Metro Garbage Fee Increase Panned

The agency plans to raise tipping fees, the charge per ton that haulers pay to dump garbage at Metro’s regional transfer stations.

Removing wet leaves from the MAX tracks along Pioneer Courthouse Square. (Alex Wittwer)

Metro's $4 billion transportation measure went down to defeat Nov. 3, as Portland-area voters rejected the largest local tax on the ballot. Within days, the regional government moved to shore up its finances in another department.

Metro, which oversees trash and recycling for the tricounty region, told cities this week it would likely raise tipping fees, the charge per ton that haulers pay to dump garbage at Metro's regional transfer stations, a change first reported by the Portland Tribune.

Due to uncertainty about the fiscal impacts of COVID-19, Metro did not raise fees during its normal budget cycle in the spring but informed partners of a $9.29 per ton increase—about 8%—last week.

It was not well received.
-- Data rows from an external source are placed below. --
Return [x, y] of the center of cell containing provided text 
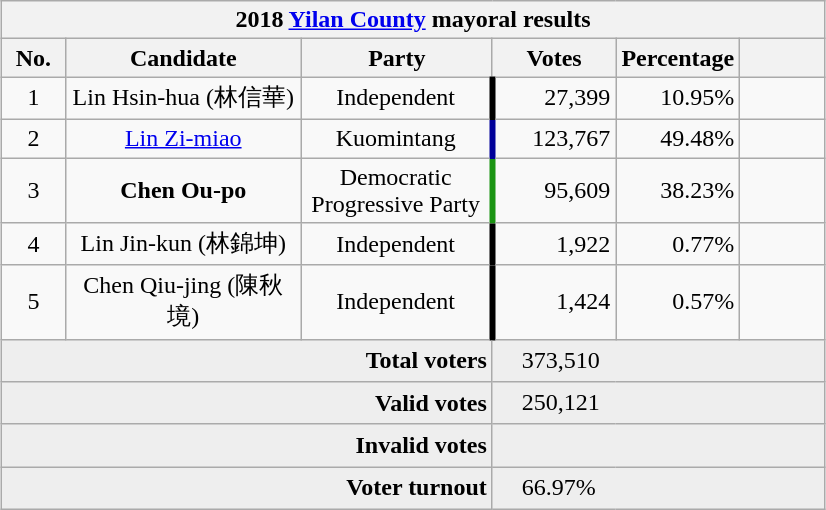
Chen Qiu-jing (陳秋境) [183, 302]
Chen Ou-po [183, 190]
1,922 [554, 244]
Votes [554, 58]
123,767 [554, 138]
Kuomintang [396, 138]
5 [34, 302]
27,399 [554, 98]
Total voters [248, 360]
Party [396, 58]
Percentage [678, 58]
Valid votes [248, 404]
Lin Jin-kun (林錦坤) [183, 244]
2018 Yilan County mayoral results [414, 20]
Democratic Progressive Party [396, 190]
Voter turnout [248, 488]
0.57% [678, 302]
2 [34, 138]
49.48% [678, 138]
Invalid votes [248, 446]
Lin Zi-miao [183, 138]
66.97% [658, 488]
No. [34, 58]
0.77% [678, 244]
Lin Hsin-hua (林信華) [183, 98]
373,510 [658, 360]
1,424 [554, 302]
95,609 [554, 190]
1 [34, 98]
Candidate [183, 58]
10.95% [678, 98]
38.23% [678, 190]
4 [34, 244]
250,121 [658, 404]
3 [34, 190]
Detect which cell encompasses the target text, then output its [X, Y] center coordinate. 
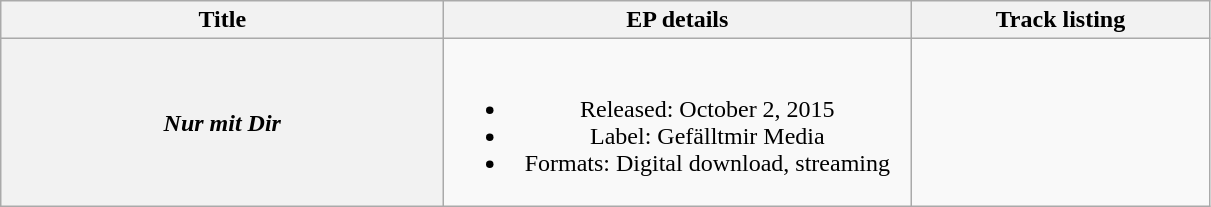
Released: October 2, 2015Label: Gefälltmir MediaFormats: Digital download, streaming [678, 122]
Nur mit Dir [222, 122]
Title [222, 20]
Track listing [1060, 20]
EP details [678, 20]
Detect which cell encompasses the target text, then output its (X, Y) center coordinate. 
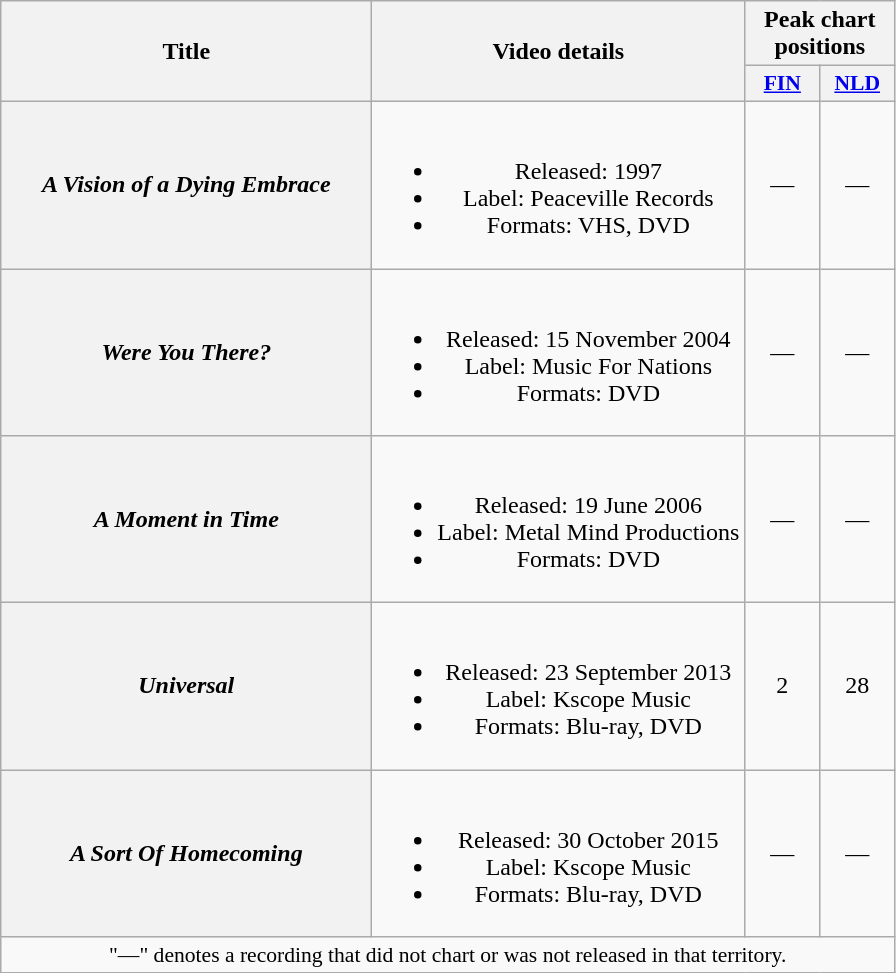
NLD (858, 84)
Released: 30 October 2015Label: Kscope MusicFormats: Blu-ray, DVD (558, 854)
A Moment in Time (186, 520)
Released: 15 November 2004Label: Music For NationsFormats: DVD (558, 352)
A Vision of a Dying Embrace (186, 184)
Universal (186, 686)
"—" denotes a recording that did not chart or was not released in that territory. (448, 955)
Released: 23 September 2013Label: Kscope MusicFormats: Blu-ray, DVD (558, 686)
Video details (558, 52)
Title (186, 52)
28 (858, 686)
FIN (782, 84)
2 (782, 686)
Released: 19 June 2006Label: Metal Mind ProductionsFormats: DVD (558, 520)
A Sort Of Homecoming (186, 854)
Peak chart positions (820, 34)
Were You There? (186, 352)
Released: 1997Label: Peaceville RecordsFormats: VHS, DVD (558, 184)
Identify which cell holds the provided text, then report its (x, y) central coordinate. 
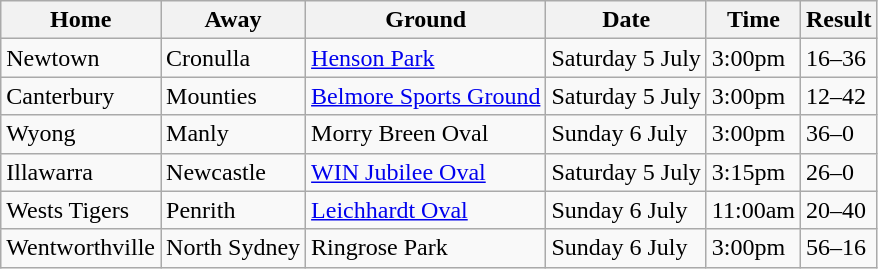
Wyong (81, 134)
3:15pm (753, 172)
Canterbury (81, 96)
Newcastle (234, 172)
Away (234, 20)
Henson Park (426, 58)
56–16 (839, 248)
Wests Tigers (81, 210)
North Sydney (234, 248)
WIN Jubilee Oval (426, 172)
Manly (234, 134)
Cronulla (234, 58)
12–42 (839, 96)
Home (81, 20)
Morry Breen Oval (426, 134)
Belmore Sports Ground (426, 96)
Ground (426, 20)
20–40 (839, 210)
Result (839, 20)
26–0 (839, 172)
16–36 (839, 58)
Illawarra (81, 172)
Ringrose Park (426, 248)
Wentworthville (81, 248)
Newtown (81, 58)
36–0 (839, 134)
Time (753, 20)
Mounties (234, 96)
Leichhardt Oval (426, 210)
Date (626, 20)
11:00am (753, 210)
Penrith (234, 210)
Capture the cell that displays the provided text and extract its [X, Y] central coordinate. 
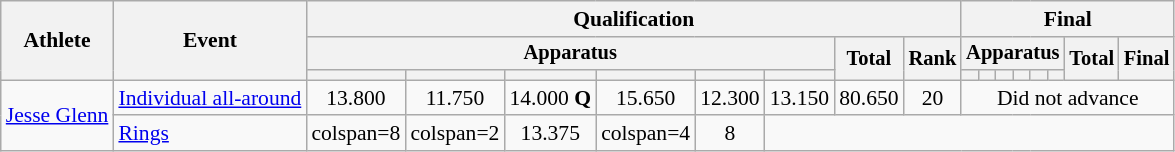
Qualification [634, 19]
Jesse Glenn [58, 116]
80.650 [868, 98]
14.000 Q [550, 98]
Athlete [58, 40]
15.650 [646, 98]
13.800 [356, 98]
11.750 [454, 98]
Did not advance [1068, 98]
13.375 [550, 134]
Event [210, 40]
colspan=8 [356, 134]
colspan=4 [646, 134]
Individual all-around [210, 98]
12.300 [730, 98]
Rings [210, 134]
Rank [933, 58]
8 [730, 134]
20 [933, 98]
colspan=2 [454, 134]
13.150 [800, 98]
Return the [x, y] coordinate for the center point of the cell that contains the specified text.  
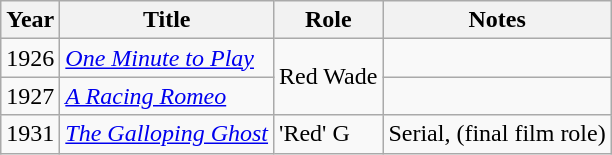
1927 [30, 96]
1926 [30, 58]
'Red' G [328, 134]
Year [30, 20]
The Galloping Ghost [167, 134]
1931 [30, 134]
Red Wade [328, 77]
Serial, (final film role) [497, 134]
Title [167, 20]
Role [328, 20]
Notes [497, 20]
One Minute to Play [167, 58]
A Racing Romeo [167, 96]
Return the (x, y) coordinate for the center point of the cell that contains the specified text.  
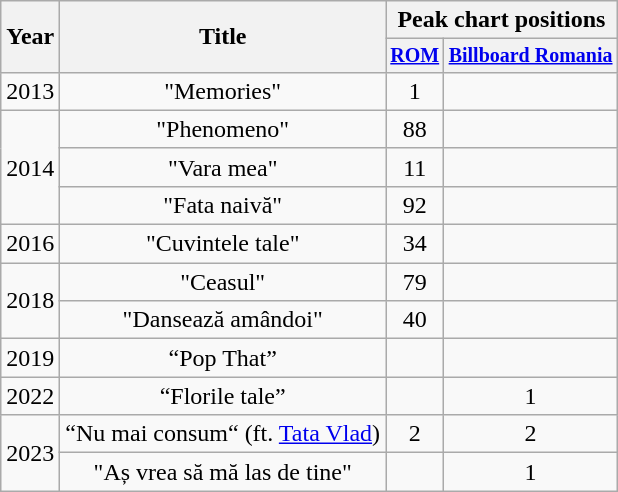
2013 (30, 91)
2022 (30, 396)
2014 (30, 167)
92 (415, 205)
“Nu mai consum“ (ft. Tata Vlad) (223, 434)
79 (415, 282)
"Aș vrea să mă las de tine" (223, 472)
"Vara mea" (223, 167)
“Pop That” (223, 358)
“Florile tale” (223, 396)
2019 (30, 358)
"Phenomeno" (223, 129)
Peak chart positions (502, 20)
34 (415, 244)
"Dansează amândoi" (223, 320)
ROM (415, 56)
Billboard Romania (530, 56)
"Ceasul" (223, 282)
Year (30, 37)
"Memories" (223, 91)
40 (415, 320)
11 (415, 167)
"Cuvintele tale" (223, 244)
2016 (30, 244)
"Fata naivă" (223, 205)
Title (223, 37)
88 (415, 129)
2023 (30, 453)
2018 (30, 301)
Pinpoint the cell where the given text exists, returning its (X, Y) midpoint coordinate. 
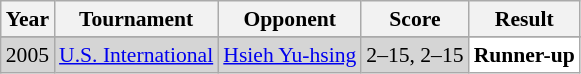
Score (414, 19)
Year (28, 19)
Result (524, 19)
Runner-up (524, 55)
2–15, 2–15 (414, 55)
Tournament (136, 19)
U.S. International (136, 55)
Hsieh Yu-hsing (290, 55)
2005 (28, 55)
Opponent (290, 19)
Determine the (X, Y) coordinate at the center of the cell enclosing the given text.  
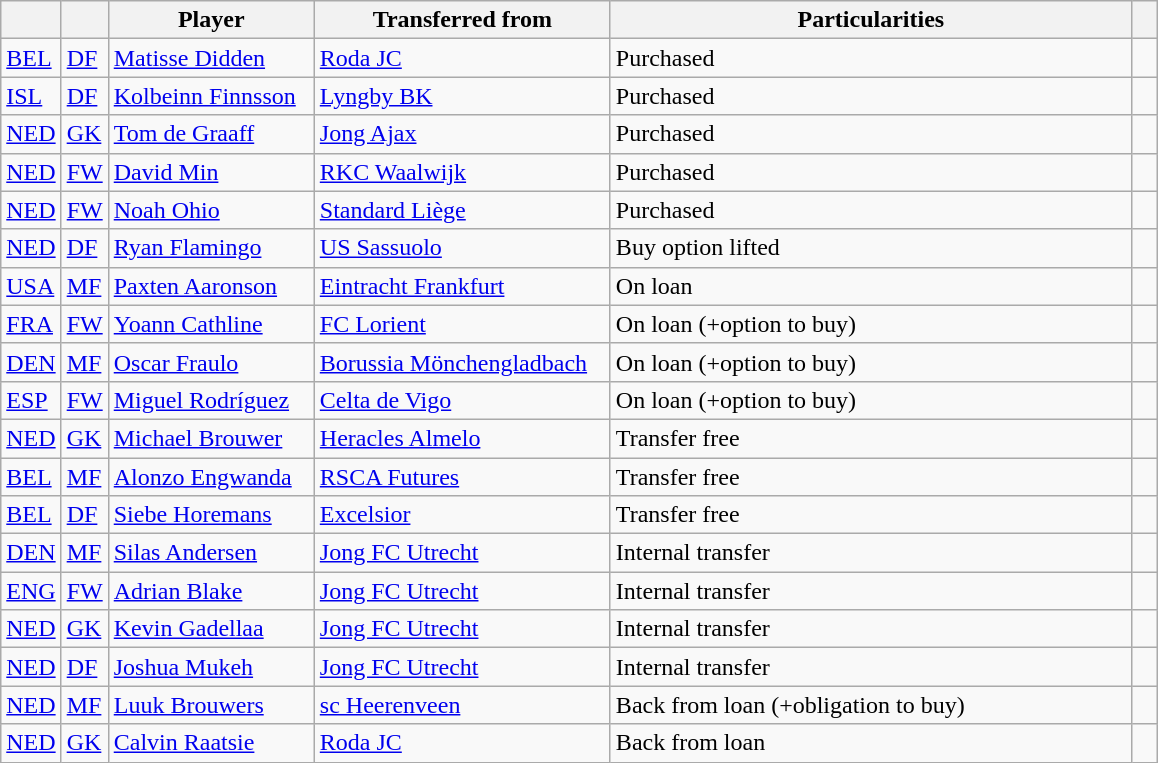
Borussia Mönchengladbach (462, 362)
Ryan Flamingo (211, 248)
sc Heerenveen (462, 705)
Michael Brouwer (211, 438)
Standard Liège (462, 210)
USA (31, 286)
Lyngby BK (462, 96)
US Sassuolo (462, 248)
David Min (211, 172)
Silas Andersen (211, 553)
Siebe Horemans (211, 515)
Adrian Blake (211, 591)
Alonzo Engwanda (211, 477)
Back from loan (870, 743)
ESP (31, 400)
Transferred from (462, 20)
Heracles Almelo (462, 438)
On loan (870, 286)
ENG (31, 591)
Matisse Didden (211, 58)
Oscar Fraulo (211, 362)
Jong Ajax (462, 134)
RSCA Futures (462, 477)
ISL (31, 96)
Back from loan (+obligation to buy) (870, 705)
Kolbeinn Finnsson (211, 96)
Tom de Graaff (211, 134)
Luuk Brouwers (211, 705)
Particularities (870, 20)
Buy option lifted (870, 248)
RKC Waalwijk (462, 172)
Miguel Rodríguez (211, 400)
Kevin Gadellaa (211, 629)
Yoann Cathline (211, 324)
Player (211, 20)
Excelsior (462, 515)
Celta de Vigo (462, 400)
FC Lorient (462, 324)
FRA (31, 324)
Noah Ohio (211, 210)
Eintracht Frankfurt (462, 286)
Paxten Aaronson (211, 286)
Joshua Mukeh (211, 667)
Calvin Raatsie (211, 743)
Search for the cell housing the specified text and yield its [x, y] center coordinate. 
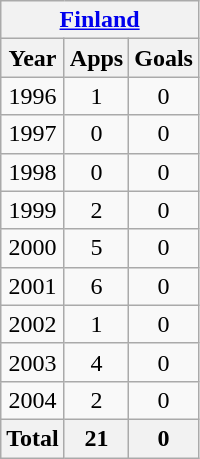
2001 [33, 286]
1998 [33, 172]
Year [33, 58]
2000 [33, 248]
1999 [33, 210]
21 [96, 438]
6 [96, 286]
1996 [33, 96]
Apps [96, 58]
5 [96, 248]
4 [96, 362]
2003 [33, 362]
Finland [100, 20]
Goals [164, 58]
Total [33, 438]
2002 [33, 324]
1997 [33, 134]
2004 [33, 400]
From the cell containing the given text, extract its center point as (X, Y) coordinate. 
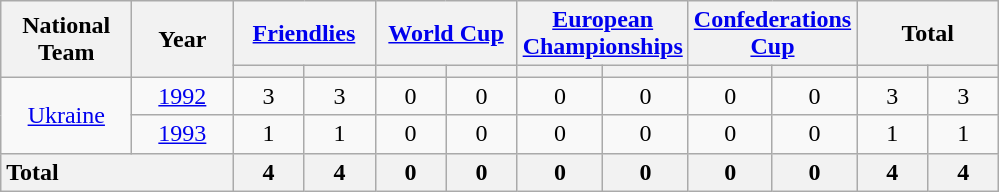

In a Nov. 9 Tualatin City Council hearing, Mayor Frank Bubenik said, "Quite a few of us were shocked by this because it seems to come out of left field," while Councilor Paul Morrison called the midyear hike "unprecedented and extremely unfair."

Metro spokesman Nick Christensen said the increase, on which the Metro Council is likely to vote Dec. 3, has nothing to do with failure of the transportation measure and is needed because garbage tonnage is down while costs are fixed.

He says the fee hike would cost the average household just 60 cents a month.